The greeting the Commander-in-Chief received at the hands of the populace of Lisbon would have been embarrassing to one possessing a less cool head, but Wellesley knew perfectly well that applause to-day is apt to become condemnation to-morrow. He was appointed Marshal-General in the Portuguese Army, which was now placed in the capable hands of General Beresford by the British Cabinet, Wellesley’s one second-in-command being Major-General Rowland Hill. According to his instructions, “the defence of Portugal you will consider as the first and immediate object of your attention. But, as the security of Portugal can only be effectually provided for in connection with the defence of the Peninsula in the larger sense, his Majesty on this account, as well as from the unabated interest he takes in the cause of Spain, leaves it to your judgment to decide, when your army shall be advanced on the frontier of Portugal, how your efforts can be best combined with the Spanish, as well as the Portuguese troops, in support of the common cause. In any movements you may undertake, you will, however, keep in mind that, until you receive further orders, your operations must necessarily be conducted with especial reference to the protection of that country.”

Of British troops the Commander-in-Chief now had at his disposal 23,455, namely, 18,935 infantry, 4270 cavalry, and 250 attached to the wagon train; Portugal contributed 16,000 men. Costello, a non-commissioned officer of the 95th Rifles, and later a Captain in the British Legion, has nothing good to say of the Portuguese troops. In his record of the Peninsular War49 he gives several instances of their unreliability and treacherous nature. One example must suffice:

“The sanguinary nature of the Portuguese,” he says, “during the whole period of the war was notorious. When crossed or excited, nothing but the shedding of blood could allay their passion. It was always with the greatest difficulty that we could preserve our French prisoners from being butchered by them, even in cold blood. They would hang upon the rear of a detachment with prisoners, like so many carrion birds, waiting every opportunity to satiate their love of vengeance, and it required all the firmness and vigilance of our troops to keep them in check. It was well known that even our men fell in stepping between them and the French whom they had marked out as victims. Indeed, it was not unfrequent for our men to suffer from the consequences of their ferocity, and I myself, while at Vallée, had a narrow escape. I had crossed the hills to purchase some necessaries at the quarters of the 52nd Regiment, and on my return fell in with several of the soldiers of the 3rd Caçadores. One of them, a fierce-looking scoundrel, evinced a great inclination to quarrel, the more particularly as he perceived that I was unarmed and alone. Having replied rather sharply to some abuse they had cast upon the English, by reflecting on their countrymen in return, he flew into a rage, drew his bayonet, and made a rush at me, which I avoided by stepping aside, and tripping him head foremost on the ground. I was in the act of seizing his bayonet, when a number of his comrades came up, to whom he related, in exaggerated terms, the cause of our disagreement. Before he had half concluded, a general cry arose of ‘Kill the English dog’; and the whole, drawing their bayonets, were advancing upon me when a party of the 52nd came up, the tables were turned, and the Caçadores fled in all directions.”
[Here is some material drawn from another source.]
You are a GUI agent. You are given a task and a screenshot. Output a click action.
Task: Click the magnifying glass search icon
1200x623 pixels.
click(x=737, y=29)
Wellesley at once prepared to advance, and had not been at Lisbon a week before representations were made to him by the Junta of Spanish Estremadura for aid in behalf of the southern provinces. He replied that until “the enemy who has invaded Portugal shall have been removed” he could not hope to lend them the requisite assistance. “The enemy” consisted of the corps under Soult and Victor. The army of the former, which had left Coruña and invaded Portugal by Napoleon’s imperative orders, now occupied Oporto. This, the second city in the kingdom and the centre of the most prosperous district, fell after a gallant if unscientific resistance on the part of the inhabitants under the Bishop. The Marshal took dire vengeance on the insurgents during the journey from Galicia, perhaps because he had suffered from the guerilla warfare, now almost universal throughout the Peninsula. Victor’s army was to take Badajoz and afterwards Seville, while Sebastiani held the south in check. Wellesley decided to attack Soult, which necessitated a march of over eighty miles of difficult country. Leaving two small detachments of his own and of Portuguese troops upon the Tagus to watch the movements of Victor, he set out with 13,000 British, 9000 Portuguese, and 3000 Germans—25,000 in all.
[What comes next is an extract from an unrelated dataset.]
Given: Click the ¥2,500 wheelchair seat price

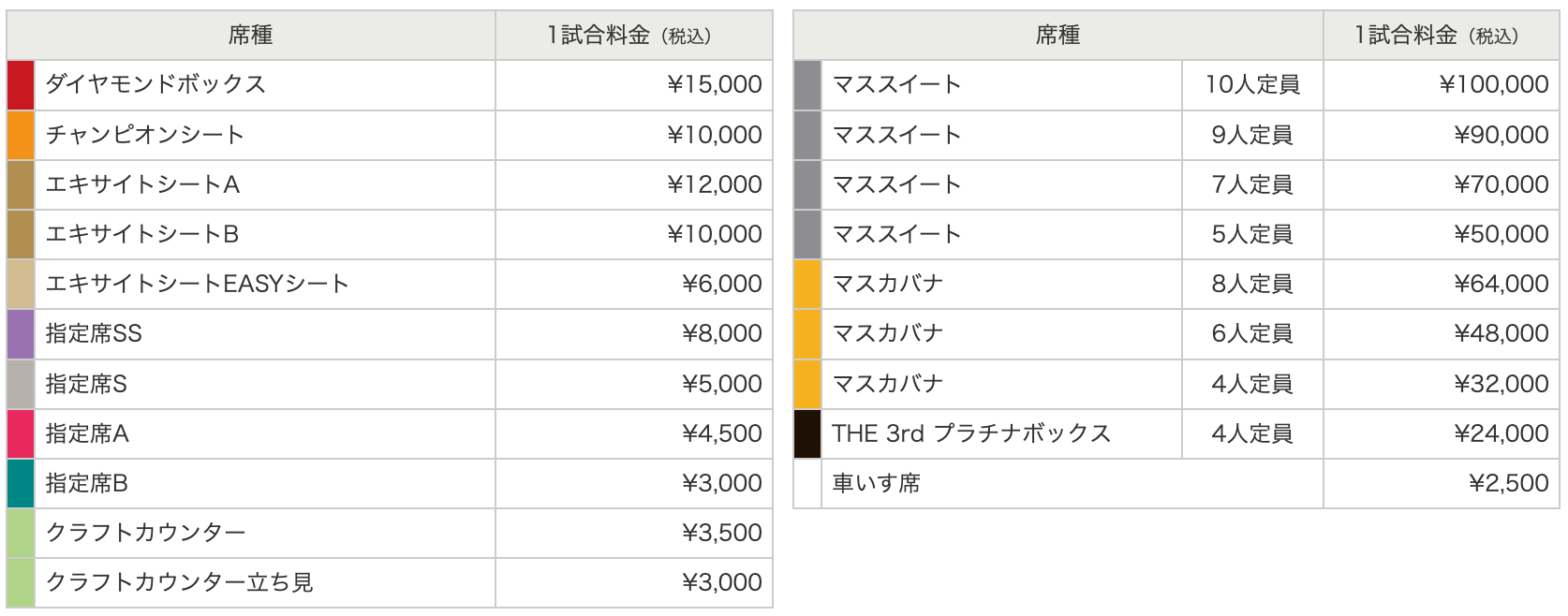Looking at the screenshot, I should [1509, 483].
The right column, consisting of 9000 men under Beresford, was sent to Lamego, on the Douro, so as to be ready to cut off Soult’s retreat, the left making for Oporto with Wellesley. On the 10th May the cavalry and advanced guard of the latter crossed the Vouga, hoping to surprise the French troops at Albergaria and the neighbouring villages, but the movement was not completely successful, although a number of prisoners and cannon were taken.

The advanced guard reached Vendas Novas on the following day, and drove in the outposts of the French advanced guard. The latter were vigorously attacked in the woods and village, and defeated with considerable loss. All this augured well for the ensuing operations, and on the 12th the vanguard reached the southern bank of the Douro. The French were stationed on the opposite bank, having taken the precaution to burn the bridge after crossing, and to withdraw all the boats they could discover.

Unfortunate in this matter, Wellesley was favoured in another. His army was screened by cliffs and a hill called the Serra. This bold rock was surmounted by a Franciscan convent, where the Commander posted batteries and made his observations. As the river winds a great deal, his movements were unobserved by those on the look-out at the French headquarters, to the left of Wellesley as he peered through his glass across the wide waterway. He had already perceived an extensive building, known as the Seminary, surrounded by high walls with but one entrance on the landward side, and open to the river. This he knew would be an excellent position to secure, especially as it was almost opposite to him.

There was in the army a certain Colonel Waters, a keen-eyed officer with an infinite amount of resource and a ready wit. He contended that it was scarcely probable that Soult could have secured every boat, and interrogated a refugee on the point. He found that the man had crossed in a small skiff.50 With the aid of the prior of Amarante, the fugitive, and several peasants, he heaved the boat out of the mud, and, crossing the stream, brought back a number of barges. In these three companies of the Buffs, under Lieut.-General Paget, effected a landing on the opposite side. This excellent officer was seriously wounded almost immediately afterward, but the passage of the Douro had been secured.

General Murray, who had been ordered to cross at Barca d’Avintas, also managed to get over, and signally failed to check the retiring columns after the battle. As additional troops gained the opposite shore the French made repeated attempts to hurl them back, but were ultimately obliged to retreat “in the utmost confusion” towards Amarante. According to a letter from General Stewart to his brother, Lord Castlereagh, the French fled with such haste that “Sir Arthur Wellesley dined at their headquarters on the dinner which had been prepared for Marshal Soult.”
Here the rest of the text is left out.